Zone for minority fans at Russia World Cup forced to move
A space for gay and ethnic minority football fans in Saint Petersburg during the World Cup was forced to relocate at the last minute in a move activists believe was politically motivated.
The owners of the building that was set to host Diversity House, where fans could meet and watch matches, told organisers days ahead of the opening that they were withdrawing their co-operation.
Piara Powar, director of the international anti-discrimination network FARE that is overseeing the project, said the move was "familiar" to rights groups in Saint Petersburg.
"They recognise it as the method through which the city authorities shut down activities which do not conform to their political outlook," he said in a statement Saturday.
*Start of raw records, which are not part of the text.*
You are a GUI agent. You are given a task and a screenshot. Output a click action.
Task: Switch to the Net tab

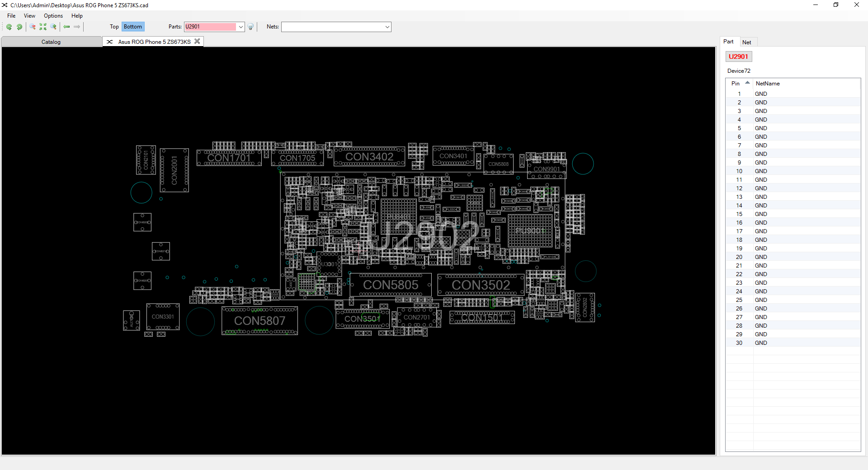point(746,42)
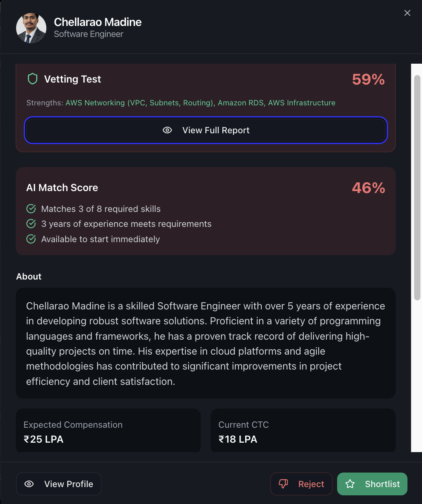Click the Current CTC card
The height and width of the screenshot is (504, 422).
pyautogui.click(x=303, y=431)
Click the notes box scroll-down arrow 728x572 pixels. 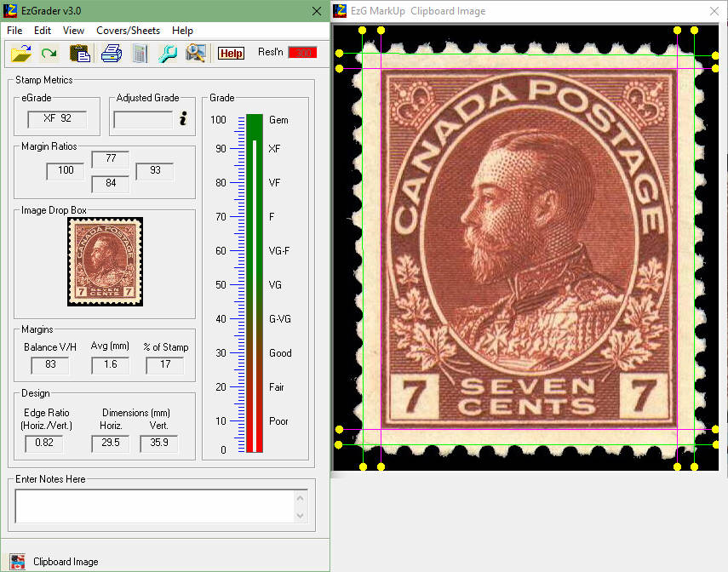(x=300, y=516)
He said the last-minute pull-out appeared to be a "political attack of the kind that shows how debates about human rights are curtailed by powerful conservative political forces in Russia."
Powar told AFP last month the network had sought assurances from Russian authorities that Diversity Houses in both Moscow and Saint Petersburg would be allowed to go ahead during the World Cup.
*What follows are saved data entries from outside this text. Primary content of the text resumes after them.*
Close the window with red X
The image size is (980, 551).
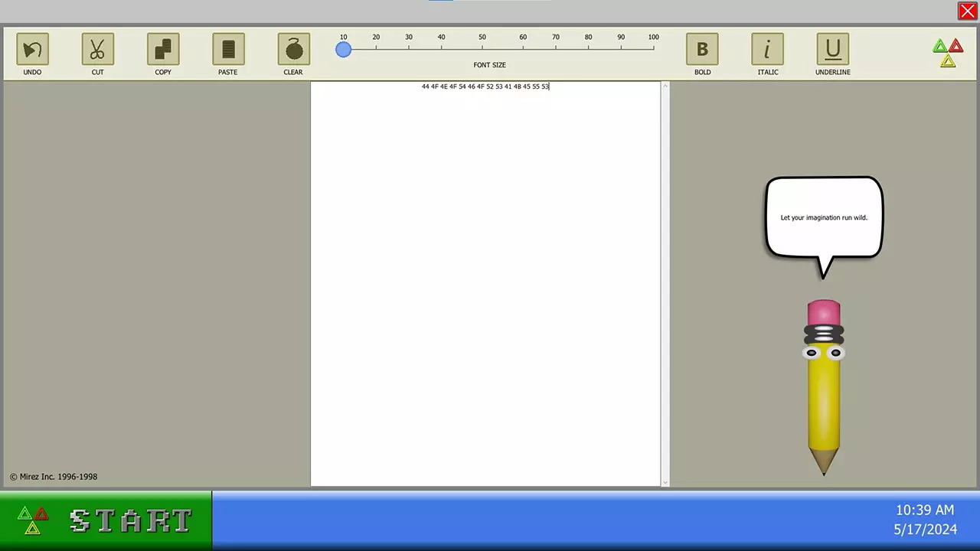pos(967,11)
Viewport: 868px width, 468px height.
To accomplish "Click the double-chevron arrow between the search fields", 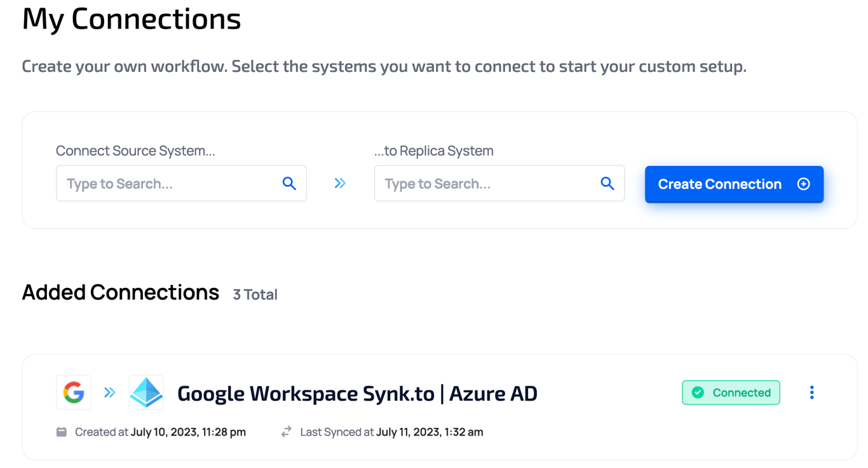I will (340, 183).
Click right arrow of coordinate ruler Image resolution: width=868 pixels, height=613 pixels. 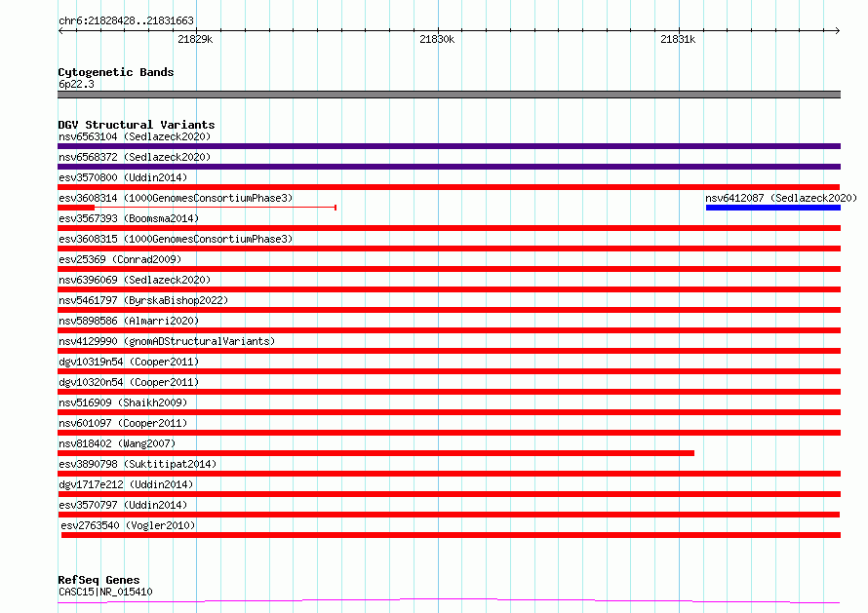pos(837,31)

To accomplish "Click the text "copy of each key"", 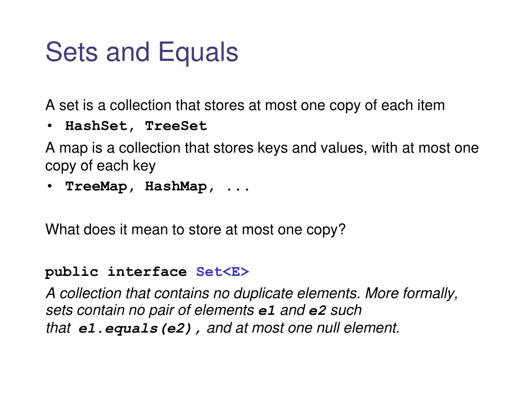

Local organiser Elena Belokurova told AFP the group had found a new location in the centre of Saint Petersburg and it was already open.
She said there had been no threats from the owners of the building where the project was originally planned, near the city's main fan zone.
The Moscow Diversity House opened last week and has been hosting events in the city centre.
British gay rights activist Peter Tatchell was briefly arrested last week for a one-man protest near Red Square against President Vladimir Putin's record on gay rights.
Violence against gays and homophobic rhetoric in Russia regularly make global headlines.